Тогда же, в этот первый день, Лидов передал корреспонденцию в «Правду», но она не касалась уборочной кампании…

Он рассказывал обо всем этом очень просто, немногословно. А я шла, слушала его и думала: «Вот бывает — знаешь человека годами и ничего не можешь сказать о нем. А тут я и часу не провела с Петром Александровичем и совсем немного рассказал он о себе, но я знаю о нем очень много, знаю самое главное. Знаю, что он прям к честен, отважен и спокоен, умеет держать себя в руках, никогда не теряется. Знаю, что в трудной фронтовой обстановке не словами, а делом, всем своим поведением он учит окружающих спокойствию и выдержке».

— Я сегодня снова на фронт, — сказал он мне на прощанье и прибавил негромко: — А после войны я непременно напишу книгу о Зое. Большую, хорошую книгу.

Пять фотографий

День 24 октября 1943 года принес мне новое испытание. В газете были помещены пять фотографий: их нашли у гитлеровского офицера, убитого советским бойцом под деревней Потапово, близ Смоленска. Фашист сфотографировал убийство Зои, ее последние минуты. Я увидела виселицу на снегу, увидела мою Зою, мою девочку среди гитлеровцев… доску с надписью «Поджигатель» на ее груди… и тех, кто пытал и мучил ее.

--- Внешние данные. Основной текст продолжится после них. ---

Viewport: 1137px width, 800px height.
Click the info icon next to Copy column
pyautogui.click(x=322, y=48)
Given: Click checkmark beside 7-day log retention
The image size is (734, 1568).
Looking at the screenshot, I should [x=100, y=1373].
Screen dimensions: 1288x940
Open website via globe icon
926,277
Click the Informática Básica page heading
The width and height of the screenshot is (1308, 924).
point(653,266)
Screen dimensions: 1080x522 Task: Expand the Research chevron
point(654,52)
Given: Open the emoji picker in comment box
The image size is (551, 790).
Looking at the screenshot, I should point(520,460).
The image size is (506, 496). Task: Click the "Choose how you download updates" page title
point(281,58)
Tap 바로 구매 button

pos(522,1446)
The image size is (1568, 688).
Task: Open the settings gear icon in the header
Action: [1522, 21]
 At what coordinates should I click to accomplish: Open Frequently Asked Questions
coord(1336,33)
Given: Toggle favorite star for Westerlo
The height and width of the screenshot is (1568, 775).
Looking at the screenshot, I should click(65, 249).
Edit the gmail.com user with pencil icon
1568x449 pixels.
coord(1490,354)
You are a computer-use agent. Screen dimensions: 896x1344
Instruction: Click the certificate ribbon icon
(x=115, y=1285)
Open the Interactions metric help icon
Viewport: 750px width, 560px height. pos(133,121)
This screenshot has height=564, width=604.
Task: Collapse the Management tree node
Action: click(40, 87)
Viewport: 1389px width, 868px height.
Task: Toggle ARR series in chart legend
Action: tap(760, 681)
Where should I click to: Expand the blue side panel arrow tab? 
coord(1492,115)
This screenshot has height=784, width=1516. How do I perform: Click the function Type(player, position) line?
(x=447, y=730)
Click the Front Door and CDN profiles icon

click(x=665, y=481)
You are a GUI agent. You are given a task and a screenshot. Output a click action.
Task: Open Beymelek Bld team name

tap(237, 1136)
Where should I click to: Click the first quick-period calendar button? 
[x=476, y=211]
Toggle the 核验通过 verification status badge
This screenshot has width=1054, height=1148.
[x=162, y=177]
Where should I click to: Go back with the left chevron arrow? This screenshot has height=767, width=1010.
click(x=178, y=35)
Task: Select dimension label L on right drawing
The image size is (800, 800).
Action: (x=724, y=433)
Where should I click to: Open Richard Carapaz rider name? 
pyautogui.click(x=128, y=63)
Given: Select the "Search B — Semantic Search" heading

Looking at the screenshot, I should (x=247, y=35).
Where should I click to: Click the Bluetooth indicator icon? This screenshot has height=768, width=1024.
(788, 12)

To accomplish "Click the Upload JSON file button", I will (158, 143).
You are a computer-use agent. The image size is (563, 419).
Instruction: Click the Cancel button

С того часа, как я узнала о гибели моей девочки, я всегда, днем и ночью, неотступно мучилась одним: о чем думала она, когда шла в свой последний, страшный путь? Что чувствовала? О чем вспоминала?.. Бессильная тоска охватывала меня: я не была с нею тогда, когда была ей, должно быть, всего нужнее; я не могла облегчить ей последние минуты ни словом, ни взглядом… И пять фотографий словно провели меня Зоиным смертным путем. Теперь я своими глазами видела, как ее казнили, сама была при этом, но слишком поздно…

Эти снимки, казалось, кричали: «Смотри, как ее мучили! Смотри и будь молчаливым свидетелем ее гибели, переживи снова всю боль, всю муку — ее и свою…»

Вот идет она одна, истерзанная, безоружная, но сколько силы и гордости в ее опущенной голове! Должно быть, в эти минуты она даже не замечает палачей вокруг. О чем она думает? Готовится умереть? Вспоминает всю свою короткую светлую жизнь?..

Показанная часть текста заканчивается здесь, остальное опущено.